Concerns after fluoride was cut from Wellington’s water supply
Wellington-area mayors are concerned they have been kept in the dark about Wellington Water’s decision to cut fluoride more than a month ago, and are demanding a “please explain” from the organization.
It was announced on Wednesday that on February 8 Wellington Water shut down fluoridation of water supplies to Wellington City, Upper Hutt and Porirua – an area home to more than 300,000 people. It was also noted that the region has had inconsistent levels of fluoridation over the past four years.
The organization made the decision to shut down fluoridation at two plants after receiving a report stating that the 30-year-old infrastructure was not delivering the correct level of fluoridation and repairs were needed.
Charles Barker, Wellington Water’s director of regulatory services, said fluoride had been halted while the report’s findings were being processed.
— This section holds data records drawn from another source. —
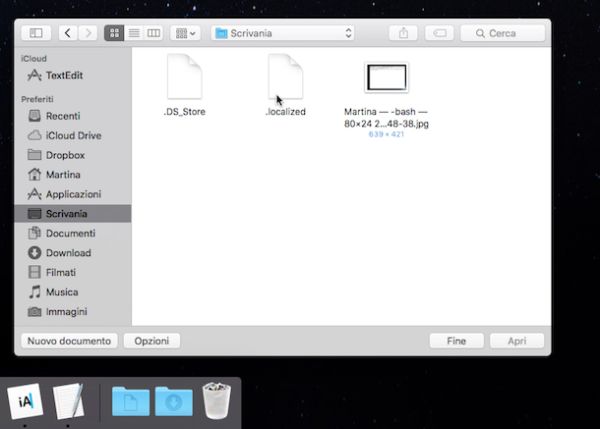
Task: Toggle the sidebar visibility button
Action: (x=36, y=33)
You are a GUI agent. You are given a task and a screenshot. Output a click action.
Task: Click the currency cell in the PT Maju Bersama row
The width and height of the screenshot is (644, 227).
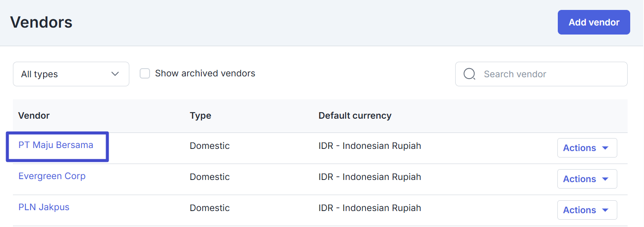click(369, 146)
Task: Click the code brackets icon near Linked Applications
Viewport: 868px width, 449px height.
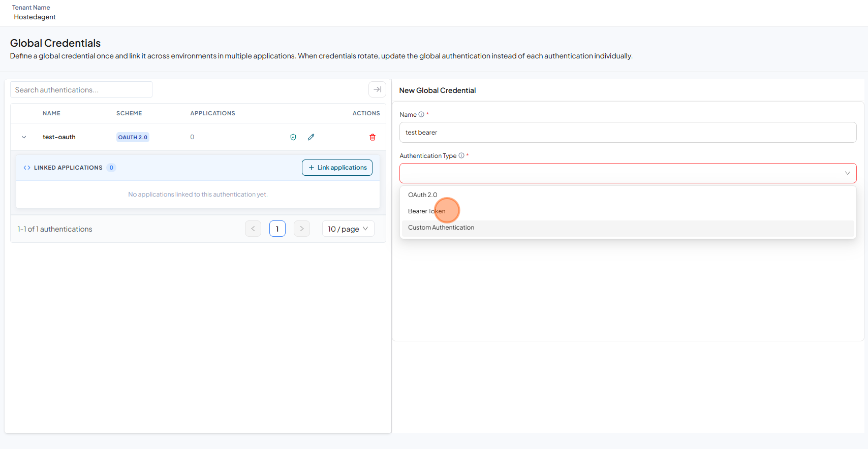Action: click(x=27, y=168)
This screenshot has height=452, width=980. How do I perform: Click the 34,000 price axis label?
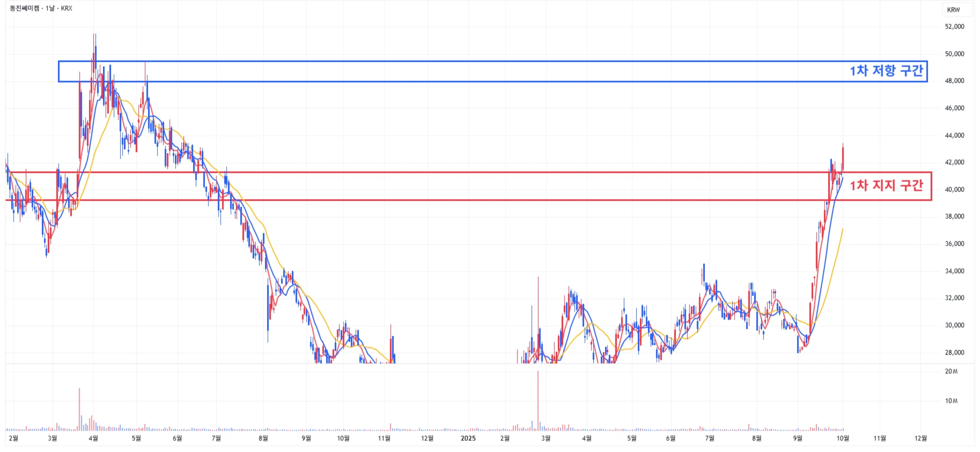pyautogui.click(x=954, y=271)
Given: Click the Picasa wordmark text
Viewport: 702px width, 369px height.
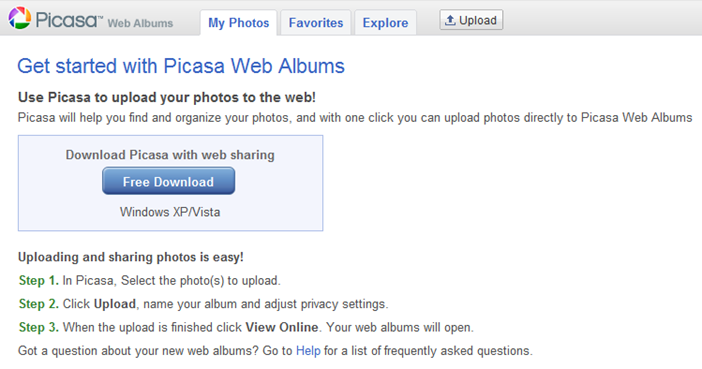Looking at the screenshot, I should tap(69, 20).
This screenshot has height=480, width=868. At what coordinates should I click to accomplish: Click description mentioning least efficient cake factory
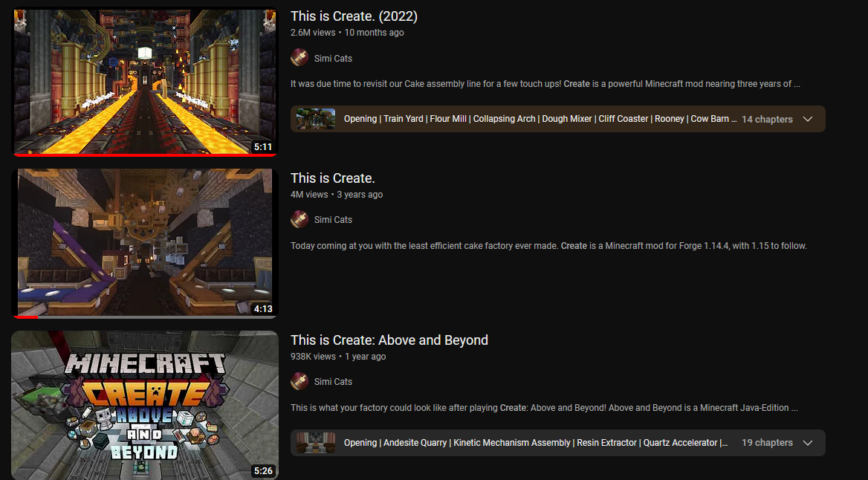coord(548,246)
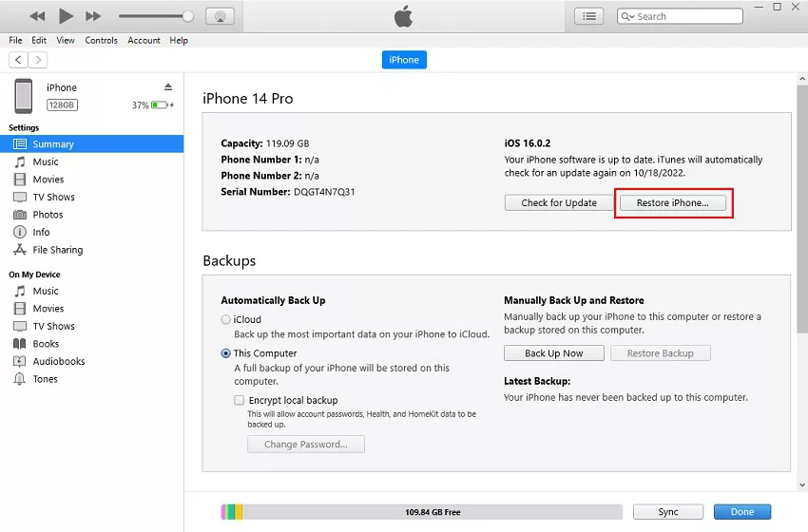Click the Back Up Now button

pos(554,353)
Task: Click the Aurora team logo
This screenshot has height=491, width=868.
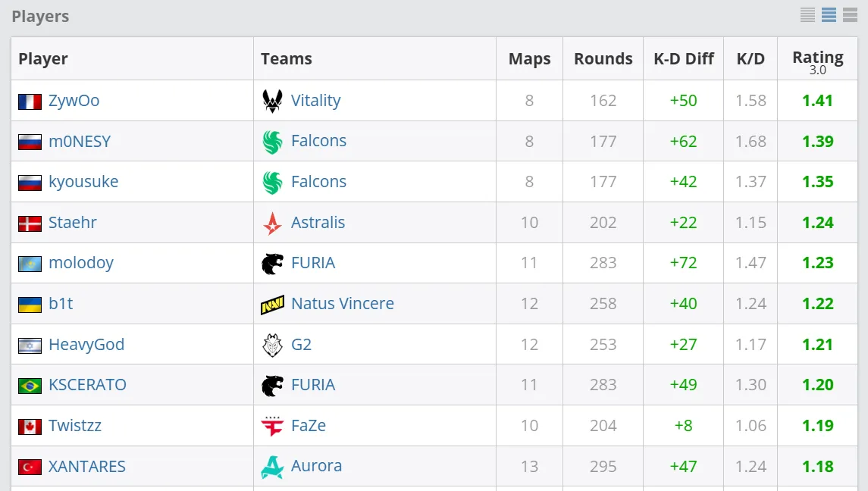Action: pyautogui.click(x=272, y=467)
He rejected any suggestion that should have informed the public earlier.
“We believe we used due diligence to ensure accurate information was provided as quickly as possible,” Barker said.
But Porirua Mayor Anita Baker said she was “pretty damn grumpy” after only learning about the move on Wednesday, and worried about what it meant for her area’s oral health.
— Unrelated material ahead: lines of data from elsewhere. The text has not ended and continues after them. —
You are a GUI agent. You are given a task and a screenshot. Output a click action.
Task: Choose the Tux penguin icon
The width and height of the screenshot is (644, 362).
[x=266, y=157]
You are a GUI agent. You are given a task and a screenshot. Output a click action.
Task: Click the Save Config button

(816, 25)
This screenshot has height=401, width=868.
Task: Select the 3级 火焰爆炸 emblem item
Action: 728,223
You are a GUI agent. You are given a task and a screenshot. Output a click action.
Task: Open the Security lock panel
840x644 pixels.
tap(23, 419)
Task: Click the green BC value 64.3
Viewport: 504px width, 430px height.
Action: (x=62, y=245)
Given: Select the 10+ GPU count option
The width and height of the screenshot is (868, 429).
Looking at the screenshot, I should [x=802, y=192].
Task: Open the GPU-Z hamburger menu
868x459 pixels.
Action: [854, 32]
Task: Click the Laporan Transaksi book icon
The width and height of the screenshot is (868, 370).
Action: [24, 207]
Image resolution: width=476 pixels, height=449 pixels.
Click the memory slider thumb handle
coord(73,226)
Upper Hutt Mayor Wayne Guppy said it had raised questions about Wellington Water’s continued incompetence and said it had been “one drama after another”.
Wellington Mayor Andy Foster said he was “very concerned” and wanted answers for the lack of communication.
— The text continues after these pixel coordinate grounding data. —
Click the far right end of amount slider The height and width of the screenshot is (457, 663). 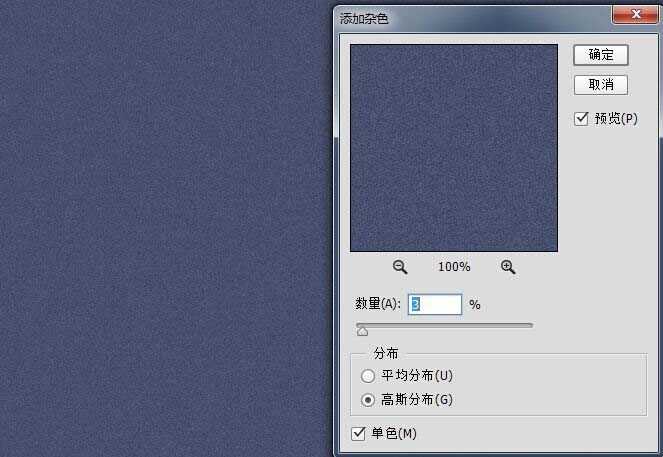pos(531,325)
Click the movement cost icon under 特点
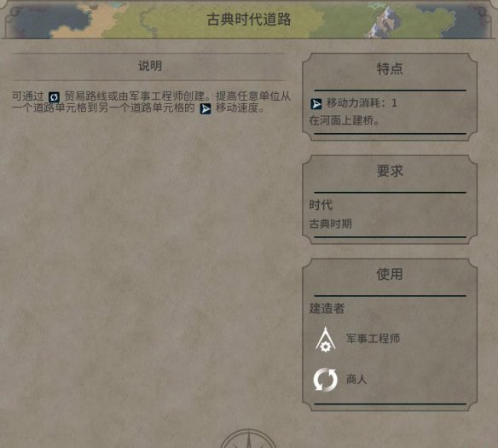498x448 pixels. 316,104
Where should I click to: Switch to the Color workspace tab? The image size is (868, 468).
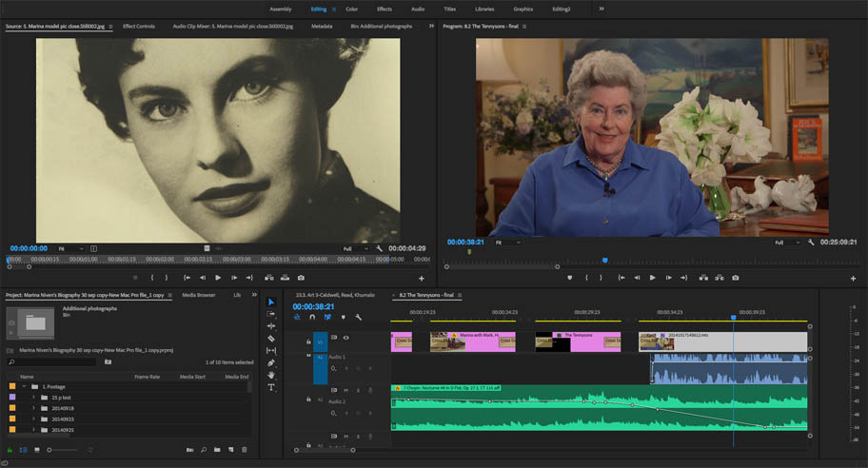point(351,9)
The problems aren’t new to Wellington Water, which two years ago knew its fluoride plants weren’t delivering reliable doses.
“We’ve found that the plant isn’t dosing accurately as it ages. I want to stress that at no point did we overdose on fluoride, but what we noticed is that it was under-fluorinated,” Barker said.
The Dental Association said it was “very concerned” to hear the news.
“While we recognize that there are significant concerns about aging infrastructure, our primary concern is the dental health of affected communities,” said Dr. Rob Beaglehole, New Zealand Dental Association spokesman for water fluoridation in the community.
“This will impact the communities of Upper Hutt, Porirua and Wellington, which are already affected by oral health inequalities.”
It will take six to nine months to repair the water treatment plants and put fluoride back into Wellington’s water.
Meanwhile, the association is urging people to use fluoridated toothpaste.